None of that technical or domestic information would give us much of a clue about how Mitchell conceived of a 19th century notary by the name of Adam Ewing writing a journal in the Pacific that gets discovered in 1931 by a frustrated composer Robert Frobisher working in Belgium who writes letters to his friend (and apparent lover) Rufus Sixsmith who becomes involved in a 1975 case of corruption involving a California nuclear power plant which is investigated by journalist Luisa Rey and then turned into a novel that falls into the hands in the early 21st century of a British publisher Timothy Cavendish imprisoned against his will in an eccentric nursing home a movie of which is watched by Somni~451 a futuristic clone rebelling against her totalitarian state which itself becomes the subject of a holographic projection viewed by primitive tribesman Zachry in a far off post-apocalyptic future which turns out to be the apex of the novel that then rewinds chronologically revisiting and picking up the story from where it left off earlier involving Somni~451, Timothy Cavendish, Luisa Rey, Rufus Sixsmith, Robert Frobisher, and Adam Ewing.
Are you still with me?
David Mitchell’s imagination somehow came up with this gargantuan story line and then committed it to prose that ranges from lyrically beautiful phrasing to ancient and futuristic dialects that, I presume, are at least in part of Mitchell’s creation.

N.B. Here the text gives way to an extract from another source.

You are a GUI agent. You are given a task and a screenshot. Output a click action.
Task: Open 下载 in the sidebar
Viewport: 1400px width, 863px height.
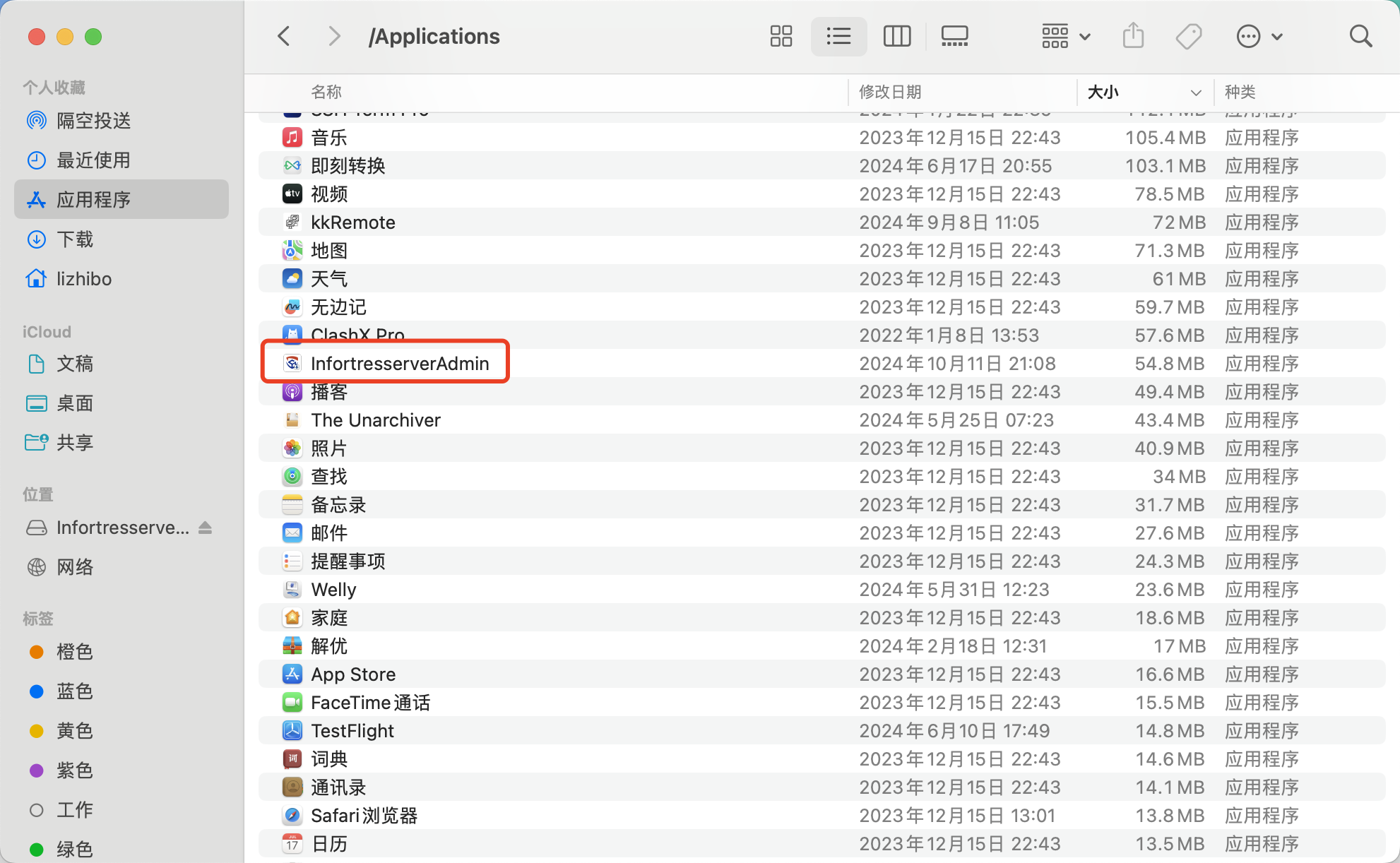point(75,239)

I’m in awe of the miracle of the imagination, not just the exemplary case-in-point of David Mitchell’s, but of all creative artists.
I’ve had some first-hand experience watching the imagination at work and am as confounded by the process close-up as I am when appreciating the product of someone else’s mind.
I’ve recently written a memoir “August Farewell” and a novel “Searching for Gilead.” The memoir is based on my life with and the death of my long-term gay partner and hence is biographical. But how did I conceive of the structure of integrating vignettes of our thirty-three-year relationship into the day-by-day chronology of the two weeks between his cancer diagnosis and his death? The novel writing is even more of a mystery to me. I knew the general storyline that I wanted to produce but when I would begin a new chapter I often had no idea how it would progress. Like an out-of-body experience, I watched the characters take on a life of their own as they interacted, argued, made love, conspired against one another, and reconciled. It was all coming out of my head, my imagination, but how it evolved seemed only partially a matter of my conscious will and very largely a volatile creative force for which I felt I was not much more than the channel.
Thank goodness for the imagination – one of the miracles of life.
See it on full display in David Mitchell’s “Cloud Atlas”.